Expertos en neurociencia y comportamiento explican que el cuerpo, tras varias horas de descanso y ayuno, asocia rápidamente el aroma, sabor y temperatura del café con activación y productividad, lo que provoca que muchas personas perciban el café mañanero como “más rico” que en otros momentos del día.
Además, el olor del café estimula regiones cerebrales relacionadas con la memoria y la recompensa, motivo por el cual incluso quienes no consumen café con frecuencia suelen relacionar su aroma con sensaciones de comodidad o energía.

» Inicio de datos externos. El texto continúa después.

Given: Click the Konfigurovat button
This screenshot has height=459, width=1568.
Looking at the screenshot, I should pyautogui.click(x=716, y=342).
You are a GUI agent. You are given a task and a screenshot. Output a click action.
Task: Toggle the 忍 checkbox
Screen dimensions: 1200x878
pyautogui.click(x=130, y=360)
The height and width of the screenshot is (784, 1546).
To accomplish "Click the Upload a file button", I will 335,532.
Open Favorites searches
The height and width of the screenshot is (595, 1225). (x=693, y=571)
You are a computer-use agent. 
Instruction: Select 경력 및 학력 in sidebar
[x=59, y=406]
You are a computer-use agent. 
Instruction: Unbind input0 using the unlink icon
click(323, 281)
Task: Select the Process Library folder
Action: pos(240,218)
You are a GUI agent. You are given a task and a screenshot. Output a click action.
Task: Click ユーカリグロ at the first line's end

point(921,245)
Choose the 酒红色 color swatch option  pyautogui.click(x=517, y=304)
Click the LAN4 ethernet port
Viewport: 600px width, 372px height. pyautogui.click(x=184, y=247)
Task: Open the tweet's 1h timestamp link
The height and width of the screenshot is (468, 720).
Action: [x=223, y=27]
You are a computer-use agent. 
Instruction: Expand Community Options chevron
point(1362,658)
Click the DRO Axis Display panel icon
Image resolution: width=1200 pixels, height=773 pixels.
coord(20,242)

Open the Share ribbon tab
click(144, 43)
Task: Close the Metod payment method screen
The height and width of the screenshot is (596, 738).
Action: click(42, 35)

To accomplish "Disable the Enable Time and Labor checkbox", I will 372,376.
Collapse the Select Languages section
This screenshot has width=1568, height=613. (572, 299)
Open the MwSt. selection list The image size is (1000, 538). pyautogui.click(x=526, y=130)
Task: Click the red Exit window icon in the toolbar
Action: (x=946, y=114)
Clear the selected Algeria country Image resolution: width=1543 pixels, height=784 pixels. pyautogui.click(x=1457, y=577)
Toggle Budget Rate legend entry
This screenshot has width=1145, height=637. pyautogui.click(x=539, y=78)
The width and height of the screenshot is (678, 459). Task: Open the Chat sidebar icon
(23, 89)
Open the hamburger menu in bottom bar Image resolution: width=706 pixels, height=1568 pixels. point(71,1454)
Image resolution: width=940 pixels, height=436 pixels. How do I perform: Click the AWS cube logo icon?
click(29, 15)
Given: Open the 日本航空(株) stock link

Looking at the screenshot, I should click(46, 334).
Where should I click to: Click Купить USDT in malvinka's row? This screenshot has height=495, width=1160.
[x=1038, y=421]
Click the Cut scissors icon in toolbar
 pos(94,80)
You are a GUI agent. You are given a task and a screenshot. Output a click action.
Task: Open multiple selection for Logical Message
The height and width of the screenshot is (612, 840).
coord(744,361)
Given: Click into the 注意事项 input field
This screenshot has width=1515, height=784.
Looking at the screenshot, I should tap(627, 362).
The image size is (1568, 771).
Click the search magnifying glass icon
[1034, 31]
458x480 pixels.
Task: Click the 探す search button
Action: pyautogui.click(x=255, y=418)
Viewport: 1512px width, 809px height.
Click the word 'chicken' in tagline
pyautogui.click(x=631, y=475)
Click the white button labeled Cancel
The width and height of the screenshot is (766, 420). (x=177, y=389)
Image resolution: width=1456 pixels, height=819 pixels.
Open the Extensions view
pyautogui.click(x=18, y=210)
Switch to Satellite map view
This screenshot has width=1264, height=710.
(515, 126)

Otro elemento importante es el cortisol, hormona que aumenta naturalmente durante las primeras horas del día para ayudar al cuerpo a despertar. La combinación entre esta activación natural y la cafeína genera la sensación de energía y bienestar característica del café matutino.
Especialistas también señalan que el contexto influye directamente en la percepción del sabor. Un café tomado con calma durante la mañana suele resultar más agradable que uno consumido bajo estrés o prisas durante la jornada laboral.
Para muchas personas, preparar y beber café representa uno de los pocos momentos de pausa antes de enfrentar pendientes, tráfico, trabajo y notificaciones, lo que fortalece el vínculo emocional con esta rutina diaria.
Y quizá por eso, pese a la gran variedad de bebidas y opciones sofisticadas disponibles, pocas experiencias siguen siendo tan valoradas como tomar una taza de café caliente al comenzar el día.